一関市の千厩町へ。カブじゃなくて徒歩だから、見える景色も、聞こえてくる音も、全然違った。よく聞こえてきたのは、ヒグラシの鳴き声だった。 そして、気仙沼へ。お祭りのビッグイベントは、“鰹の藁焼き”。午前と午後に一回ずつチャンスがあって、午前の部は逃してしまった。しかもすぐに売り切れたらしい。だから午後を狙ったわけだけれど、一気に100人ぐらい並ぶ大行列だった。でも、たくさん鰹を用意してくださったみたいで、その場にいた方たちは、ほとんど食べられたんじゃないかな。藁で焼かれた表面が、香ばしく口の中で広がって、細い目がグワッと見開いた。鰹という存在と、それを獲ってくる漁師さんと、焼いて捌いてくれた方々に、心から感謝だ。藁焼きで「ああ、鰹は最高だ…」と幸せが全身に行き渡ったあと、海に連れ出してもらった。最初は子どもたちだけが入っていたけれど、すっごく楽しそうで気持ちよさそうだから、気づいたらママたちも泳いでた。ぼくは水着は持ってなかったから、ずっとその様子を見ていたけれど、だんだん、細胞が、がまんできません! と言い始めて、カメラを片付けて、最終手段の短パンに着替えて、入っちゃいました。海に。そして、ありがたいことにつなかんまで送っていただいて、初めてつなかんに宿泊した。それも2泊だ。女将の一代さんも、料理番のふみちゃんも、朝ご飯担当のみなさんも、カラッと明るくてパワフルで、最高に素敵な方たちだった。映画「ただいま、つなかん」を観て泊まりに来たお客さんとも仲良くなって、次の日は岸田奈美さんと合流するまで、一緒に観光をした。

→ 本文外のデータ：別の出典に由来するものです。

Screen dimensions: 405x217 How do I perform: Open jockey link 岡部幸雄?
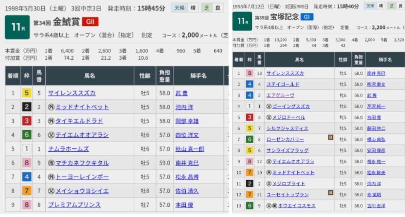click(x=187, y=121)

気仙沼に住んでる緑ちゃんは、大学の同じ学部の同級生で、5年ぶりぐらいに会えた。気仙沼移住・定住支援センターのこうやさん。お釣りのやり取りで、なんと、2000円札をいただいた。旅のお供として大切にします!そして、チェックアウトはぼくたちが最後で、一代さんが最後までずーっと、大漁旗を振ってくれた。つなかんに来る人たちは、「ただいまー!」って、よく言う。それは一代さんたちの「行ってらっしゃいー!」と「おかえりー!」っていう言葉が、心に届いて、あたたかいからなんだなあ。

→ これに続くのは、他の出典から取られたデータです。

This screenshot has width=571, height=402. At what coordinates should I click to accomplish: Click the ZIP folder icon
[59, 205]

気仙沼でもらったご縁に、恩返しできるような大人になりたい。と、前も同じことを思ったし、住んでいるわけでもないのに、偉そうだなあ、って思ったりもする。でも、来るたびに、自分が気仙沼の方々から、パワーをもらっている。また気仙沼に来れる機会があったら、そのときにはもっとおおきな、戻り鰹に、なっていたいものです。